Nullement convaincu par ces arguments, l’Ontario met brutalement fin à son initiative de surveillance des eaux usées cette semaine, au grand dam des chercheurs de 13 universités et instituts de recherche qui ont contribué à la mise en place du programme, et de nombreux autres qui utilisent les données qu’il fournit.

« Nous comptons sur ce système depuis quelques années », a déclaré Sharon Straus, spécialiste en médecine gériatrique et médecin-chef à l’hôpital St. Michael’s de Toronto. « C’est vraiment pénible de savoir que cela va s’arrêter ».

Ce sentiment est partagé par plusieurs experts en santé et participants qui ont dit au Globe and Mail qu’ils étaient stupéfaits lorsque la nouvelle a été publiée le mois dernier que le programme était en voie de démantèlement à la fin de juillet, deux mois avant l’expiration de son budget actuel.

Leur réaction reflète la déception de voir la province abandonner une stratégie de santé publique qu’elle a contribué à mettre en place et qui est désormais adoptée au niveau mondial comme un pilier essentiel de la préparation aux pandémies.

Les arguments scientifiques en faveur de la surveillance des eaux usées sont simples : Si la plupart des personnes qui tombent malades ne vont pas chez le médecin, elles vont aux toilettes.
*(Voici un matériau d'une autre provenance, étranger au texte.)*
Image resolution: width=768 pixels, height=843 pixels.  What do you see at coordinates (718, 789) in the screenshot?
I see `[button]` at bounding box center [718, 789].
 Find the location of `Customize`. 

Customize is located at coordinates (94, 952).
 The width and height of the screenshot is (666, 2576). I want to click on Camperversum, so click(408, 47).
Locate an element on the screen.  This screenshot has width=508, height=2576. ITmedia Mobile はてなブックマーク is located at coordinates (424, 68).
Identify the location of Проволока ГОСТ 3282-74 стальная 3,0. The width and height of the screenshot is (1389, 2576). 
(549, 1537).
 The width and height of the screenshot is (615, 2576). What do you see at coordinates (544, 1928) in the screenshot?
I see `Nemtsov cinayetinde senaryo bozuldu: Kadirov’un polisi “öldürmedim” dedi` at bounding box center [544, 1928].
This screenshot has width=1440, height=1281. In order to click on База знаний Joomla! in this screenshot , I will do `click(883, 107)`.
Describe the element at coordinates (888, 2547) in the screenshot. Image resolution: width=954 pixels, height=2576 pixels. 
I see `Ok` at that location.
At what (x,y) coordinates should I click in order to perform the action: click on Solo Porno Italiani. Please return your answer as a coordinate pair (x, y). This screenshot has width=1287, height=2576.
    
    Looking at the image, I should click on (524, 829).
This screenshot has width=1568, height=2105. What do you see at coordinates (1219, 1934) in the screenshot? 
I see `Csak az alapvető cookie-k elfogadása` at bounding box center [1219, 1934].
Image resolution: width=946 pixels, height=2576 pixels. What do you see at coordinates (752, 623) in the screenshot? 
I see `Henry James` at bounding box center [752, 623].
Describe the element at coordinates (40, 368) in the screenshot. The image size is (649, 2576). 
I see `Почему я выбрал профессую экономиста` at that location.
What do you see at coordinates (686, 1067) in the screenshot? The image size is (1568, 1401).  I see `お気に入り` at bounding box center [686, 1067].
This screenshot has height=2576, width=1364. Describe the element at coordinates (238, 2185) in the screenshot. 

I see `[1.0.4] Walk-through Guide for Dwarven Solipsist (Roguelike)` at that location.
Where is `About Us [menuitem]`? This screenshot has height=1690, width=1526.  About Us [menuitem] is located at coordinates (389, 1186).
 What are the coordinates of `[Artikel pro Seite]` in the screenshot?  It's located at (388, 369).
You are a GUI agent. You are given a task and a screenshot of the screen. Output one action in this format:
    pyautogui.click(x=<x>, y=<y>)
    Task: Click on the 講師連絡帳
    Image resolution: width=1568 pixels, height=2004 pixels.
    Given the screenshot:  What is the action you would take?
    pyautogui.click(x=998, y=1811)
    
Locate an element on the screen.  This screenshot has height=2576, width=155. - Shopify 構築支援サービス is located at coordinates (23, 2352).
Ce faisant, elles libèrent des débris génétiques de virus et d’autres agents infectieux qui révèlent les souches en circulation.

Comparée aux tests cliniques, cette méthode est non invasive et impartiale, offrant des données opportunes sur la dynamique de la maladie qu’il serait impossible d’obtenir à partir des seuls cas signalés. Bien que le programme mis en place dans l’ensemble de l’Ontario continue de fonctionner comme une mesure de surveillance de la COVID-19, il a également été utilisé pour suivre la variole, le VRS et la grippe, avec la capacité de passer rapidement à d’autres agents pathogènes en cas de besoin.

S’il existe des arguments scientifiques en faveur de l’annulation de l’initiative, la province ne les a pas présentés.